Skip to main content
Version: Latest-4.0

Troubleshooting Resource Isolation

This topic provides answers to some frequently asked questions about resource isolation.

Resource Group

What resources must be configured in a resource group?

The CPU resource limit must be configured. You must set either cpu_weight or exclusive_cpu_core, and the values must be greater than 0.

Does StarRocks support hard resource limits?

Yes. StarRocks supports hard limits for memory. From v3.3.5 onwards, StarRocks supports hard limits for CPU via exclusive_cpu_cores.

How is CPU allocated among resource groups?

When multiple resource groups run queries simultaneously, CPU usage is proportional to each group’s cpu_core_limit. If the normal group exceeds the BE vCPU cores - short_query.cpu_core_limit within a scheduling cycle, it will not be scheduled further in that cycle.

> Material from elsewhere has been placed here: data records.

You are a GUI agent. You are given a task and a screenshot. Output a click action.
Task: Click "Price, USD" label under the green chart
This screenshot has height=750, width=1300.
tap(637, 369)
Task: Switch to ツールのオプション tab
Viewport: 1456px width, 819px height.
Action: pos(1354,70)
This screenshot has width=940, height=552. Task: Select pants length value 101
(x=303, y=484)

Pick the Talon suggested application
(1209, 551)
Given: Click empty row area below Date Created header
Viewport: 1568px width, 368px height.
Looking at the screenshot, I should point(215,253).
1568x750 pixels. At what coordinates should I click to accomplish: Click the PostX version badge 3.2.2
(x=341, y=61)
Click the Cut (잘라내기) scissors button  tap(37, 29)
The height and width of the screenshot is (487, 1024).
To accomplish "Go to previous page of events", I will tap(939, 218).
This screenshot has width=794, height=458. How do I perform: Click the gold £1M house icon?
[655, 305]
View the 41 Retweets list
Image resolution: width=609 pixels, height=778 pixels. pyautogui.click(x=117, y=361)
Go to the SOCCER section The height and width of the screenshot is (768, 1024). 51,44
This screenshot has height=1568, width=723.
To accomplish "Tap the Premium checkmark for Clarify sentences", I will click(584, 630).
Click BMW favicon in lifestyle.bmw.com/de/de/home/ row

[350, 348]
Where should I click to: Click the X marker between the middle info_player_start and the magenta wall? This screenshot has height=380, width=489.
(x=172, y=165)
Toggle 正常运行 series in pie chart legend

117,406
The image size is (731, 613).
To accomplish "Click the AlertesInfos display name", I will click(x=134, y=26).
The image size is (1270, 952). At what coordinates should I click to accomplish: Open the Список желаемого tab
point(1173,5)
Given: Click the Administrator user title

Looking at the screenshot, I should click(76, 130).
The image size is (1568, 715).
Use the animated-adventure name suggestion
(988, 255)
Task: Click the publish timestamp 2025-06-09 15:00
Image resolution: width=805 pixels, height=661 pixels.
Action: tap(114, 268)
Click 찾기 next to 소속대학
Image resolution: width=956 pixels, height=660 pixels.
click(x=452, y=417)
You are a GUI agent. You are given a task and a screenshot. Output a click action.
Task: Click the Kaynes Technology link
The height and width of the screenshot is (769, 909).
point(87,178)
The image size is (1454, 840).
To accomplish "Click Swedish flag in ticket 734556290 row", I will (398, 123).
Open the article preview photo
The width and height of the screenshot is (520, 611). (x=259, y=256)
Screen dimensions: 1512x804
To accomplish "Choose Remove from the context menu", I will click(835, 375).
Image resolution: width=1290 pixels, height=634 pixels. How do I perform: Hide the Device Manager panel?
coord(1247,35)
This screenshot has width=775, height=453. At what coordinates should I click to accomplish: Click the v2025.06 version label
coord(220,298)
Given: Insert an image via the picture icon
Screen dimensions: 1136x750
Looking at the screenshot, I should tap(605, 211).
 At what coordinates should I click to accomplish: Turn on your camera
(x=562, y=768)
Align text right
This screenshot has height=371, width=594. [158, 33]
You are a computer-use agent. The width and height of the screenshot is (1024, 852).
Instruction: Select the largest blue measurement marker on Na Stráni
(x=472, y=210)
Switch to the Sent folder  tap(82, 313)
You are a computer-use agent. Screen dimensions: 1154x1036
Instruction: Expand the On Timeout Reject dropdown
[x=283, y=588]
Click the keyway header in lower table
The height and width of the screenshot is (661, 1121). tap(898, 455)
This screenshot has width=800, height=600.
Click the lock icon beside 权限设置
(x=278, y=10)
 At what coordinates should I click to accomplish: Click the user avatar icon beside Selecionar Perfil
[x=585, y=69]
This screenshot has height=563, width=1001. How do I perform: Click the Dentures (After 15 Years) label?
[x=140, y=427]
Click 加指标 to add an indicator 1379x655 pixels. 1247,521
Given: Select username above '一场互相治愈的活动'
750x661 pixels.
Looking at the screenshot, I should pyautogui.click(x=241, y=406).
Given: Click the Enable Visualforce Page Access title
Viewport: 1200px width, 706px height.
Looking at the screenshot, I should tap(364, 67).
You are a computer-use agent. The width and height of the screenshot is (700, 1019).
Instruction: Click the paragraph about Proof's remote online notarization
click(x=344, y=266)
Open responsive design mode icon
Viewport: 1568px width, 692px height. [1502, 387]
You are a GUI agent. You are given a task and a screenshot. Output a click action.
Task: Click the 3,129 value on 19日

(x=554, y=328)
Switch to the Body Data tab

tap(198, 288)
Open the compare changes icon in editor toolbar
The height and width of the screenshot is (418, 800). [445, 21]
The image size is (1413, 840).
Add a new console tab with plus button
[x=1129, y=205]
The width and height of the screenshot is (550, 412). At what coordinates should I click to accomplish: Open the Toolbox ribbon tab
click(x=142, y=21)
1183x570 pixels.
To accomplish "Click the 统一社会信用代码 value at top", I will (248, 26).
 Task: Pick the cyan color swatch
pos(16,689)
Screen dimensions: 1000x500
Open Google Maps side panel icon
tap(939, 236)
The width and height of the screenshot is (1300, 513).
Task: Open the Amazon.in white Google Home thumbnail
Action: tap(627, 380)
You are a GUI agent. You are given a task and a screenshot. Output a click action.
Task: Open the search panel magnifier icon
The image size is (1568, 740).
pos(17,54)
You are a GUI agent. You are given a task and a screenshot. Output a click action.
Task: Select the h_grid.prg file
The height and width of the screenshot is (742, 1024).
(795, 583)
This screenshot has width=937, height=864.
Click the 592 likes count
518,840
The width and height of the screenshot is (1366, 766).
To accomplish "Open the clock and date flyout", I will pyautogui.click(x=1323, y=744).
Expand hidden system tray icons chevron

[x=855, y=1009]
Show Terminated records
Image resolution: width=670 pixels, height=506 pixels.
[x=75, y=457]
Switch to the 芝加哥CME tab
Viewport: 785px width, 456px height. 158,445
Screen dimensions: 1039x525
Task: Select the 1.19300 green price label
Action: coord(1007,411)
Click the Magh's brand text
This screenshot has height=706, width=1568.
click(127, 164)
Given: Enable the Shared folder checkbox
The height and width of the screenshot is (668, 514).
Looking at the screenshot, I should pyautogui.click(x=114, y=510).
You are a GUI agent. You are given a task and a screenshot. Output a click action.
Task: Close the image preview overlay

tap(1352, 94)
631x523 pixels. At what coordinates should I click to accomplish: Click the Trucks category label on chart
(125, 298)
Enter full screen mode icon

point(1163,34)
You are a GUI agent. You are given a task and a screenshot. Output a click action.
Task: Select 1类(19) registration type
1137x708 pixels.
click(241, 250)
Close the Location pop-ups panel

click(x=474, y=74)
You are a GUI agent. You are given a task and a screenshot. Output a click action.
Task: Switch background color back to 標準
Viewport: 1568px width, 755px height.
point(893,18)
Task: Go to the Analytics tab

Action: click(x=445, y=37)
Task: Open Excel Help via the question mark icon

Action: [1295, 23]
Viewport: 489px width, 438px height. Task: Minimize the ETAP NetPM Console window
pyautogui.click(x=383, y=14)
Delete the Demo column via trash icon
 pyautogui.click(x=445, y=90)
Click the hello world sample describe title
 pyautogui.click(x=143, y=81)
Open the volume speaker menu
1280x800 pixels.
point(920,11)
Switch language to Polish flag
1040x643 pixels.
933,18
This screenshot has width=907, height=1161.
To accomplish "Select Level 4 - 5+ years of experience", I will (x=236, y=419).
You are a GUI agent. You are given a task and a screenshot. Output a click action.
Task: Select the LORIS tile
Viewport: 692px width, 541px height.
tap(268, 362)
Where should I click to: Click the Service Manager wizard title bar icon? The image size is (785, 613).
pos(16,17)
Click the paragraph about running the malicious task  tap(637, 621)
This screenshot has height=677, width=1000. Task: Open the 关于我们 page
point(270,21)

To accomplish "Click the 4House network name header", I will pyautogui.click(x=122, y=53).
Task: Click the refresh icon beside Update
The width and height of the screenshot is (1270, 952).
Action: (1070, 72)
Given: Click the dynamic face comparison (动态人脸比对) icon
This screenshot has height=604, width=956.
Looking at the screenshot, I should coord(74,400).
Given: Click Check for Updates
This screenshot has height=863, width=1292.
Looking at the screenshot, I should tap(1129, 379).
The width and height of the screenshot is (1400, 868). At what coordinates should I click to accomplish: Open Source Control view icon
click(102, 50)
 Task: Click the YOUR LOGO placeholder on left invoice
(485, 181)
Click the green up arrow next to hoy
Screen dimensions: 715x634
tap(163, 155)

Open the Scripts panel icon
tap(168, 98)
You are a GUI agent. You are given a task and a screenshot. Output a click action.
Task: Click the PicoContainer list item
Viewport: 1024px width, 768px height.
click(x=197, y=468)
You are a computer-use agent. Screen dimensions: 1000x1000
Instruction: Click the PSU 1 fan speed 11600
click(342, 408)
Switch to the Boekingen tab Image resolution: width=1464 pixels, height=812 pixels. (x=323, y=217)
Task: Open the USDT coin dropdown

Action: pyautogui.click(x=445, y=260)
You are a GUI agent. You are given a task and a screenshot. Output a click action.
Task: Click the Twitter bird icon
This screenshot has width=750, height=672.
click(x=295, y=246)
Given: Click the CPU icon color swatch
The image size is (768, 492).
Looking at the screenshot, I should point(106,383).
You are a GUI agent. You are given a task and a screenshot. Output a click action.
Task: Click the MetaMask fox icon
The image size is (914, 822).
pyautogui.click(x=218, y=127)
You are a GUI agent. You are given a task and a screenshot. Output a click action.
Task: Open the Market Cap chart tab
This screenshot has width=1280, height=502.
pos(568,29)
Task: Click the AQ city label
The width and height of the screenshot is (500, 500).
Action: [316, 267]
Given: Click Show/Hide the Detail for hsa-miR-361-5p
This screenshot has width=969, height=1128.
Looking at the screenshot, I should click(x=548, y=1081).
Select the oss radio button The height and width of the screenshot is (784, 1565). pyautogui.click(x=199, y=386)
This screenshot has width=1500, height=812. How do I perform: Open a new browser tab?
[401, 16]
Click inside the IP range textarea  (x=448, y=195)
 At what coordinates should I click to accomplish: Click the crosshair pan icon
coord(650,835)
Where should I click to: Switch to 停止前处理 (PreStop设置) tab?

How are resources calculated for the short_query resource group?

When the short_query resource group has running queries, the CPU limit of all normal groups becomes BE vCPU cores − short_query.cpu_core_limit. If the short_query resource group is idle, its resources can be used by normal groups.

How are queries without a matched resource group handled?

They use the default resource group default_wg, which has the following resource limits and properties:

  • cpu_core_limit = vCPU cores
  • mem_limit = 100%
  • type = normal

If the resource group rg3 has no queries and all resources are allocated to resource groups rg1 and rg2, will those resources be reallocated when rg3 receives a large query?

Yes. Reclamation happens gradually and stabilizes within tens of milliseconds to seconds.

What is the role of classifiers? What if no classifier matches, or two classifiers overlap?

If no classifier matches, the query falls back to the default resource group default_wg. Classifiers have weights; if a query matches multiple classifiers, the one with the highest weight is selected.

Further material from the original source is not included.